**GOAL OF THE EXERCISE**
Please repeat the lines below, exactly and only, from the one that holds "Image resolution: width=699" through the one that holds "You are a computer-use agent. The image size is (1500, 798).".

(Items from a dataset)
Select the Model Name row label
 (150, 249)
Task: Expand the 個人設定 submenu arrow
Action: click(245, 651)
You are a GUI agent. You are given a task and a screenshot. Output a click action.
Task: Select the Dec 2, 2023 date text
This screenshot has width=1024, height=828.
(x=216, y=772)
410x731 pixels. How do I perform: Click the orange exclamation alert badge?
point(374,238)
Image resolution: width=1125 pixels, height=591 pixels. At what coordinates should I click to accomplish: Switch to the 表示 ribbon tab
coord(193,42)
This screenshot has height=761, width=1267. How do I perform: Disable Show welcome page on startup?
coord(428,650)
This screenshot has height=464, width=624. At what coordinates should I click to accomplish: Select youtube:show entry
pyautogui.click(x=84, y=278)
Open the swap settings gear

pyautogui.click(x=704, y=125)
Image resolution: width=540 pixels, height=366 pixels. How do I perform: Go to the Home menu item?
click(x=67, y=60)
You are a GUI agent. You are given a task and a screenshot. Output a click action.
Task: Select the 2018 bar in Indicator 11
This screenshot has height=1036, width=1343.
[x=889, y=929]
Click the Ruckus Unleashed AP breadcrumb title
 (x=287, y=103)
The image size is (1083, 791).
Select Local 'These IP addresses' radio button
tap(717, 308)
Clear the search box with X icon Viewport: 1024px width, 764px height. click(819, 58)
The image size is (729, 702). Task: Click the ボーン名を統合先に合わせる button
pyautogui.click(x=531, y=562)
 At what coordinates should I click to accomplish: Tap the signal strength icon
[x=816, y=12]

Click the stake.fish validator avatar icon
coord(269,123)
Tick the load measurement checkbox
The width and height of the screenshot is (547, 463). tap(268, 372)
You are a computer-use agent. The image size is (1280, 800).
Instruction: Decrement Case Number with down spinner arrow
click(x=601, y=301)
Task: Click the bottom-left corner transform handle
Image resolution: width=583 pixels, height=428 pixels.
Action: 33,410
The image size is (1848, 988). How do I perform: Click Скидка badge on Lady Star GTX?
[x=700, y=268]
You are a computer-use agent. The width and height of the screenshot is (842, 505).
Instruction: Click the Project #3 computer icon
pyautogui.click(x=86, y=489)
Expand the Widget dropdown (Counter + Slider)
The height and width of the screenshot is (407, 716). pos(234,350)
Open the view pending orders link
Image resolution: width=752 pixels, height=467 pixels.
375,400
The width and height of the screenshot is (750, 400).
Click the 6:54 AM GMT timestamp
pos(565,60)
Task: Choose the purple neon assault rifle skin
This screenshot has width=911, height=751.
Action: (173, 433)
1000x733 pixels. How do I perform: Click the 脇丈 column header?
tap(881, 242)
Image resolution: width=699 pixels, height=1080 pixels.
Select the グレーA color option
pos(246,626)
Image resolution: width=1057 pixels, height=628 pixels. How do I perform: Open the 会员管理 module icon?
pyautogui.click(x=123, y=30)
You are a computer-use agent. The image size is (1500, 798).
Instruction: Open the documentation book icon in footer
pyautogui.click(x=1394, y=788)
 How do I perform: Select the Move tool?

**YOUR SOLUTION**
Image resolution: width=699 pixels, height=1080 pixels.
Select the グレーA color option
pos(246,626)
Image resolution: width=1057 pixels, height=628 pixels. How do I perform: Open the 会员管理 module icon?
pyautogui.click(x=123, y=30)
You are a computer-use agent. The image size is (1500, 798).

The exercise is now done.